** Written request **
Copy out the lines from the one containing "How do I perform: Expand the More menu?" to the one containing "tap(531, 130)", keeping both of those lines and changing nothing.

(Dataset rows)
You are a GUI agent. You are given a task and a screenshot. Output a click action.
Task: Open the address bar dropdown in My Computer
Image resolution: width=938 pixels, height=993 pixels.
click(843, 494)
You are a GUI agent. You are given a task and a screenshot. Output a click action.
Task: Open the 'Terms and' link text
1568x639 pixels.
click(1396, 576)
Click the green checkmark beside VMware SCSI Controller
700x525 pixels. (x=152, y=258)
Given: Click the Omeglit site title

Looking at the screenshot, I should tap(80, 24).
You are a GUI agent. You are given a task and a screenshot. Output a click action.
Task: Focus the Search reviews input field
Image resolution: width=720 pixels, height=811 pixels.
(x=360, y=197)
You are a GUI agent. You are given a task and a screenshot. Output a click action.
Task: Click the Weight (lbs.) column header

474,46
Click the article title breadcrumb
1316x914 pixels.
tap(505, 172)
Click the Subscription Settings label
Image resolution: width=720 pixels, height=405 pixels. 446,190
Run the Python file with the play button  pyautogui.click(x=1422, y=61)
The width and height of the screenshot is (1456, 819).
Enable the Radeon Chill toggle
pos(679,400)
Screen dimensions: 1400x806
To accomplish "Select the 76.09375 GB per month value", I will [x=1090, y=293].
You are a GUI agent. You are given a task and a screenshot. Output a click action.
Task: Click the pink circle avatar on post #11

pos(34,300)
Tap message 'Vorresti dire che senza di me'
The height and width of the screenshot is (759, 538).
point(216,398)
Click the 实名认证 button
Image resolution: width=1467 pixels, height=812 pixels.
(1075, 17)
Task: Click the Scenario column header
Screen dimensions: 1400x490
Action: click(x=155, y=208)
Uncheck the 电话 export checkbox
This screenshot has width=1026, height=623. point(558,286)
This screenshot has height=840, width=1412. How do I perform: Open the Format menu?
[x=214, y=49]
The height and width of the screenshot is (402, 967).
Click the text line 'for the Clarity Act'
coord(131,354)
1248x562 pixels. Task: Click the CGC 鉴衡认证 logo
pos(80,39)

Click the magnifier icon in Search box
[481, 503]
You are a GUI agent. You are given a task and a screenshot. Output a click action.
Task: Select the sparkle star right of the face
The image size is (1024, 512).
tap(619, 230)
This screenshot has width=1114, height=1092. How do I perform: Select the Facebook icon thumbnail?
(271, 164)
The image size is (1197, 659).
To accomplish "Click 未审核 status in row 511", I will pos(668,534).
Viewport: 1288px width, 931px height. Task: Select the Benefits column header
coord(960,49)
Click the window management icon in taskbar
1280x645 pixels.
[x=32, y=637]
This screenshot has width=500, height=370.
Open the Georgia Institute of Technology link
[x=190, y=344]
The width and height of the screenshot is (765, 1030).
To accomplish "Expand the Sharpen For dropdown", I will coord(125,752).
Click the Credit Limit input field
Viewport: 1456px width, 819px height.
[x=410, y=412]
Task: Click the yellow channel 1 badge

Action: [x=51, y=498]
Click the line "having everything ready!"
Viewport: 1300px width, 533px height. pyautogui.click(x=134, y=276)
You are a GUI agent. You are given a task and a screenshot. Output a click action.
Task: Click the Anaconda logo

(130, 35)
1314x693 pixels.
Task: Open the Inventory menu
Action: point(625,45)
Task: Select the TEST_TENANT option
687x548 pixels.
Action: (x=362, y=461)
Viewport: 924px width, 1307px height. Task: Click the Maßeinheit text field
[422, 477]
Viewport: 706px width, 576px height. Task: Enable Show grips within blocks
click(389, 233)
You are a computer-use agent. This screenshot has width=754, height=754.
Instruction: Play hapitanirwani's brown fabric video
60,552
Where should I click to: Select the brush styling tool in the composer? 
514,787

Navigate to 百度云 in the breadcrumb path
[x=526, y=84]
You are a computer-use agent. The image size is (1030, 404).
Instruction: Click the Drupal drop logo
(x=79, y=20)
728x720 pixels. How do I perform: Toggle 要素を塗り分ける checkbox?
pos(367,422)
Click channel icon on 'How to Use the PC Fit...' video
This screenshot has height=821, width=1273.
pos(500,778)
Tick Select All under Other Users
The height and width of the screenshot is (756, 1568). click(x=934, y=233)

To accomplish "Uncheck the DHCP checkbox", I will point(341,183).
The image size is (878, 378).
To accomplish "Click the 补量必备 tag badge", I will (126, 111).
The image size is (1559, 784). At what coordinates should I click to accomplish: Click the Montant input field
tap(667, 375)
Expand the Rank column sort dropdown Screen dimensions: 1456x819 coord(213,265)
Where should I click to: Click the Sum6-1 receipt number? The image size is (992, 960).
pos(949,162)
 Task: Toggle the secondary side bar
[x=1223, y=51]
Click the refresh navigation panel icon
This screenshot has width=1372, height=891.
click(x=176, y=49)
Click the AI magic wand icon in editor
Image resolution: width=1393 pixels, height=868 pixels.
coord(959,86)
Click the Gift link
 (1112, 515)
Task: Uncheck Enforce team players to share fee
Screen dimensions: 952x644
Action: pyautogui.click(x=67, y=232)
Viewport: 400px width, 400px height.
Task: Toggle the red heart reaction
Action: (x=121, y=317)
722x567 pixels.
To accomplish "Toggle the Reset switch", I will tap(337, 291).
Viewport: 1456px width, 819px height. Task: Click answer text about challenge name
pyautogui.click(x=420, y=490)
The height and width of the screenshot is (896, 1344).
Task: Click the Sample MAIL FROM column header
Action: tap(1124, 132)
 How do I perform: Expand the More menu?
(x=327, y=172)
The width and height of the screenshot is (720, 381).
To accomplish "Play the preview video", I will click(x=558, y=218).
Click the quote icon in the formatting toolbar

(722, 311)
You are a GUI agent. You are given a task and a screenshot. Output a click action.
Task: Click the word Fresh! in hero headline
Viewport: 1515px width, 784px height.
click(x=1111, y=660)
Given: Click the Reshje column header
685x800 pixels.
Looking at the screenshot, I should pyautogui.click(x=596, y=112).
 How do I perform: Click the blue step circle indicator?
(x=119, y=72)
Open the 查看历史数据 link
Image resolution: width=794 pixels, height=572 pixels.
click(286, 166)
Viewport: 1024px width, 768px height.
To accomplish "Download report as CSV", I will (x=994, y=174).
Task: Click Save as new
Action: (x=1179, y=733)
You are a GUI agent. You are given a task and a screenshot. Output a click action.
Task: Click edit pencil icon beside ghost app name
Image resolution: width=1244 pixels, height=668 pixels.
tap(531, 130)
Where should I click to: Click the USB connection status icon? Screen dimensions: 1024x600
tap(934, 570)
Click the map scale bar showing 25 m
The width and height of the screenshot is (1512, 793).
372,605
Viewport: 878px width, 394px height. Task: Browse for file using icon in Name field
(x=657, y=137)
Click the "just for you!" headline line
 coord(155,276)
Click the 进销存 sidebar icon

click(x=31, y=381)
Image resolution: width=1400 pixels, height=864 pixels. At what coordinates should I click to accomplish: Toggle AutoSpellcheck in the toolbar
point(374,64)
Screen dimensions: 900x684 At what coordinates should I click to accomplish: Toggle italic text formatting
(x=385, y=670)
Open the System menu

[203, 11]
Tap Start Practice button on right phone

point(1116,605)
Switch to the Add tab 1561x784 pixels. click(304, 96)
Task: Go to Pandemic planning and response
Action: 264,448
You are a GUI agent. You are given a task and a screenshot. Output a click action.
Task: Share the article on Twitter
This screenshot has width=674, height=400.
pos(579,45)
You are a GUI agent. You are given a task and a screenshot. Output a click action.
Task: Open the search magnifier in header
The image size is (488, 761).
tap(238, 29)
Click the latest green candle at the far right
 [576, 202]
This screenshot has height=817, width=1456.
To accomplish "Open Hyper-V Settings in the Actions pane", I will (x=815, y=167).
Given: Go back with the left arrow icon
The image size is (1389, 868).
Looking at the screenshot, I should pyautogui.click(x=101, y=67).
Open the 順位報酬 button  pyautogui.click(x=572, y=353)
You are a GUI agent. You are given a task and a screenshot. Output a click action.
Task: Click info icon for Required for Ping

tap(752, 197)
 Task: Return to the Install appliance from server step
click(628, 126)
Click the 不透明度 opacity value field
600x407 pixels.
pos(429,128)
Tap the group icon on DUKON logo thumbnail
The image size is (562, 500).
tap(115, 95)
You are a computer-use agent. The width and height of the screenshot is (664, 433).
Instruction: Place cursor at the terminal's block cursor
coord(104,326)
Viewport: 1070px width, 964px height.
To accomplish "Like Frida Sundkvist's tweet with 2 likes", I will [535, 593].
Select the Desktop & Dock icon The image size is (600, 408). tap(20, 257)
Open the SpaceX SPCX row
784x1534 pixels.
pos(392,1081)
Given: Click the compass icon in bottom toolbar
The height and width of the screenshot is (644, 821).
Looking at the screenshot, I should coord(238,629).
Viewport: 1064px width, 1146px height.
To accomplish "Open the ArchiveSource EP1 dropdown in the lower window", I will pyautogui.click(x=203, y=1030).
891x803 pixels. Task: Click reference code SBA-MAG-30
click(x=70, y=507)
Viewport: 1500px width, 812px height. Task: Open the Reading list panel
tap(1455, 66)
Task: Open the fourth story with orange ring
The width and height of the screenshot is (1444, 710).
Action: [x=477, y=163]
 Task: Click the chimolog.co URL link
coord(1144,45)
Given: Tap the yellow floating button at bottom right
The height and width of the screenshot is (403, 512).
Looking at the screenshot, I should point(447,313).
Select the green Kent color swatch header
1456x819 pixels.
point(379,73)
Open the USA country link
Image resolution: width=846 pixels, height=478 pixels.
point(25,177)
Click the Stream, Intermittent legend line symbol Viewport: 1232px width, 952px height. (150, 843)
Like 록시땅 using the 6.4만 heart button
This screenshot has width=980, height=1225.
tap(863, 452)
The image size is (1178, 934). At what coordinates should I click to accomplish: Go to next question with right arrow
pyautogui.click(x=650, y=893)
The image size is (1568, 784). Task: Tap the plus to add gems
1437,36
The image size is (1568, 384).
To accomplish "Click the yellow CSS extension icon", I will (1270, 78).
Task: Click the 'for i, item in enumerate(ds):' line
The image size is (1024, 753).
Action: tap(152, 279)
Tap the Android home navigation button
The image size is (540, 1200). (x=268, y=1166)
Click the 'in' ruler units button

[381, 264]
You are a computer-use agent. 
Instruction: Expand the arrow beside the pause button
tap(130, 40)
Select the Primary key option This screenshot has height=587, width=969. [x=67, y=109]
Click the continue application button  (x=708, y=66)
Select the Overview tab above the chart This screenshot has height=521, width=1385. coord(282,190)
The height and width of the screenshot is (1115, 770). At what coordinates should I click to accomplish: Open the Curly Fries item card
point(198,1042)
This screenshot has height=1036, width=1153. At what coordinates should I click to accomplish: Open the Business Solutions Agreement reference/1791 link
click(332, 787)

** The answer **
 How do I perform: Expand the More menu?
(x=327, y=172)
The width and height of the screenshot is (720, 381).
To accomplish "Play the preview video", I will click(x=558, y=218).
Click the quote icon in the formatting toolbar

(722, 311)
You are a GUI agent. You are given a task and a screenshot. Output a click action.
Task: Click the word Fresh! in hero headline
Viewport: 1515px width, 784px height.
click(x=1111, y=660)
Given: Click the Reshje column header
685x800 pixels.
Looking at the screenshot, I should pyautogui.click(x=596, y=112).
 How do I perform: Click the blue step circle indicator?
(x=119, y=72)
Open the 查看历史数据 link
Image resolution: width=794 pixels, height=572 pixels.
click(286, 166)
Viewport: 1024px width, 768px height.
To accomplish "Download report as CSV", I will (x=994, y=174).
Task: Click Save as new
Action: (x=1179, y=733)
You are a GUI agent. You are given a task and a screenshot. Output a click action.
Task: Click edit pencil icon beside ghost app name
Image resolution: width=1244 pixels, height=668 pixels.
tap(531, 130)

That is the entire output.